═══ DATA TO USE ═══

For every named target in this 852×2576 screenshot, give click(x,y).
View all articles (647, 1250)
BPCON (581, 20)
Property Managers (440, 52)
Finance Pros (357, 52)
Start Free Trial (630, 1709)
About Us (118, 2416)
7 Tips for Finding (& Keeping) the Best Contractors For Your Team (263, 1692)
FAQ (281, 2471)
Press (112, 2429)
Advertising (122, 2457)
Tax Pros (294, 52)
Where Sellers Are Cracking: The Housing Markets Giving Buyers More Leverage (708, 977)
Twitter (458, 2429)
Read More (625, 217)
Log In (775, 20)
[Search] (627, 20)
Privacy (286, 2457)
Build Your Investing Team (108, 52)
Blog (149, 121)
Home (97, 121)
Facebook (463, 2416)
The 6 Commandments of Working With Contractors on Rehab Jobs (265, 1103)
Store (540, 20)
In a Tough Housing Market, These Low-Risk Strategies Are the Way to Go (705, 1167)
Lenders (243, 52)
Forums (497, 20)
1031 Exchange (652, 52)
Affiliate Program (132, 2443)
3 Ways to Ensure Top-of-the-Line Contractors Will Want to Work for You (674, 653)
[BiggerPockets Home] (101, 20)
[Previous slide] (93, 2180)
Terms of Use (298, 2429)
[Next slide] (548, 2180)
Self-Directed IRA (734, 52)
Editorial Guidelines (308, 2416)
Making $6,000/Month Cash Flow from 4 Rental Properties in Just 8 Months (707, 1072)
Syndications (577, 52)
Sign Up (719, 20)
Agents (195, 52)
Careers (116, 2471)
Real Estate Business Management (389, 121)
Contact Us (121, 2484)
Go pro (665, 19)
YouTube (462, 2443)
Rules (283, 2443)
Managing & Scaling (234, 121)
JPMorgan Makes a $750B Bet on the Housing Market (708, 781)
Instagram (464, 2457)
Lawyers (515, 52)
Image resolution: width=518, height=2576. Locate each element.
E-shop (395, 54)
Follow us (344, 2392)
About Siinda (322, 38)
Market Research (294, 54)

═══

**EXERCISE:**
Say how many lines in the entries contain the string "Housing", and leave out everything else.

**EXPECTED OUTPUT:**
3